WHAT YOU WILL DO:
Starting at the line that contains "Where should I", transcribe every remaining line of the data below exactly, and omit all pictures.

Records from a data collection
○ ○ ○ ○ ○

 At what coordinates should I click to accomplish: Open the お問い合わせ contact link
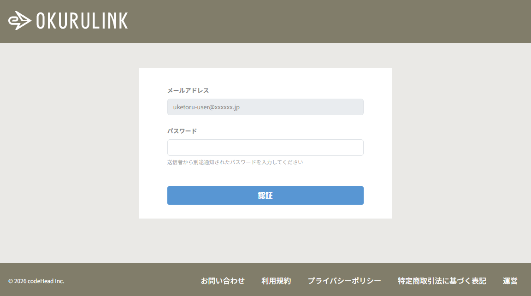(223, 281)
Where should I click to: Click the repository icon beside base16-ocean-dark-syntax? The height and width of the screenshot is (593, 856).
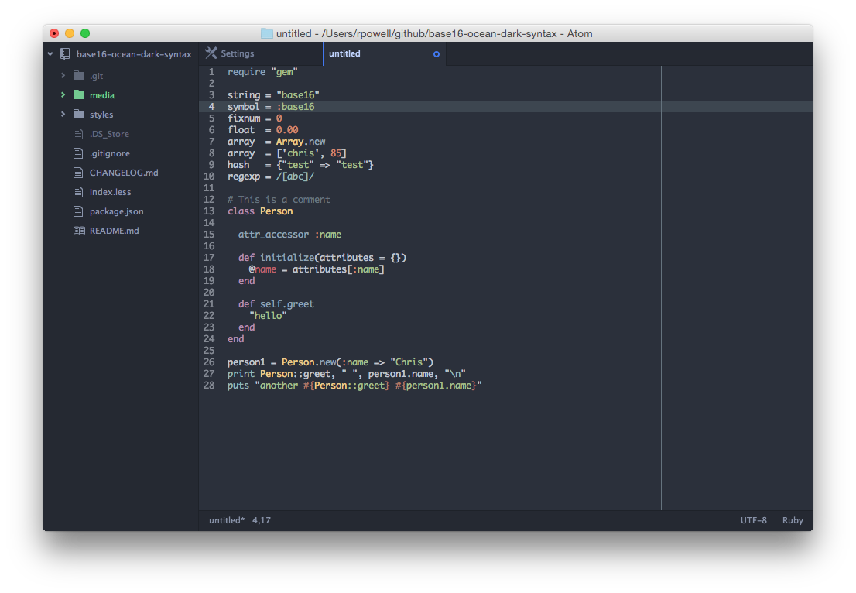click(x=64, y=53)
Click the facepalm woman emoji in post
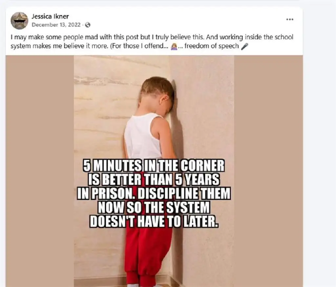Viewport: 336px width, 287px height. pyautogui.click(x=174, y=46)
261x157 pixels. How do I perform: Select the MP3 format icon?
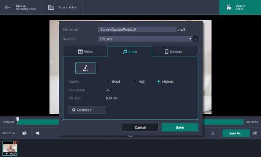85,68
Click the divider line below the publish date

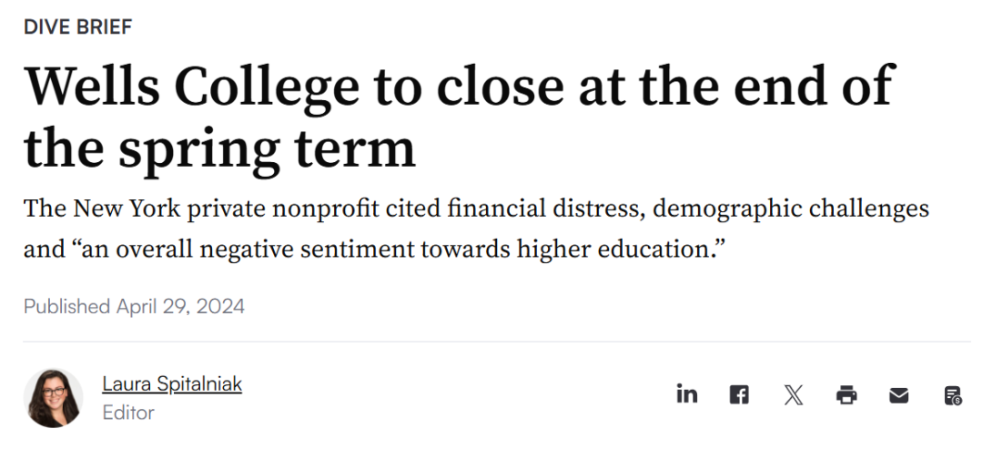(497, 342)
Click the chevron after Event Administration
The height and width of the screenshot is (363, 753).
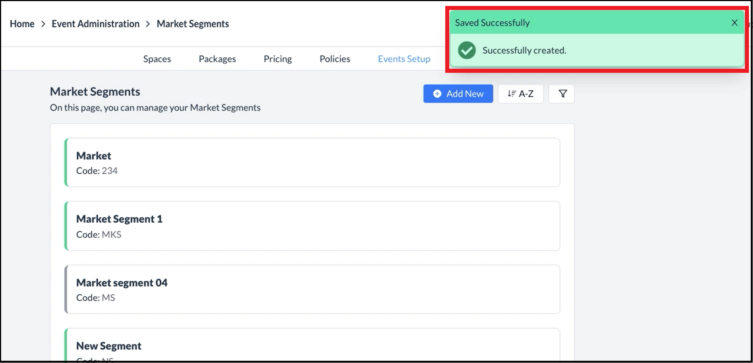pyautogui.click(x=148, y=24)
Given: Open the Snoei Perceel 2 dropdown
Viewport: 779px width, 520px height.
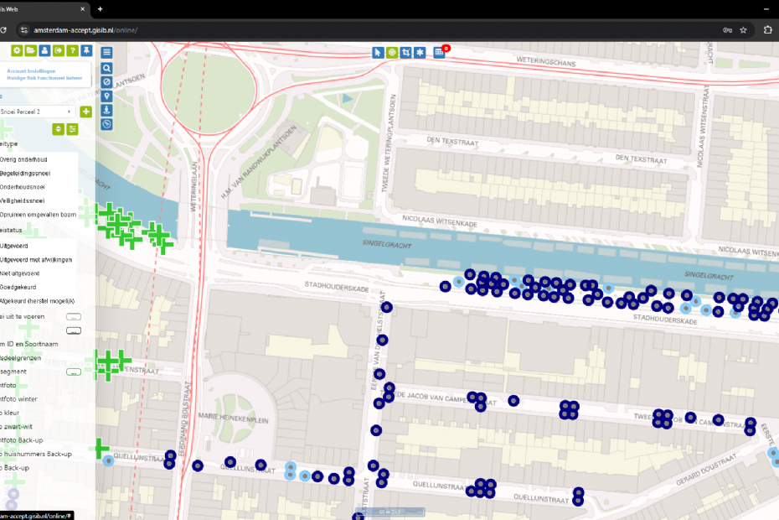Looking at the screenshot, I should 37,112.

○ ○ ○ ○ ○

TASK OUTPUT:
Where should I click to: Click the repository icon beside base16-ocean-dark-syntax? The height and width of the screenshot is (593, 856).
click(x=64, y=53)
Click the facepalm woman emoji in post
Viewport: 336px width, 287px height. pyautogui.click(x=174, y=46)
261x157 pixels. How do I perform: Select the MP3 format icon?
85,68
Click the divider line below the publish date

(497, 342)
Click the chevron after Event Administration
The height and width of the screenshot is (363, 753).
pyautogui.click(x=148, y=24)
Given: Open the Snoei Perceel 2 dropdown
Viewport: 779px width, 520px height.
Looking at the screenshot, I should 37,112.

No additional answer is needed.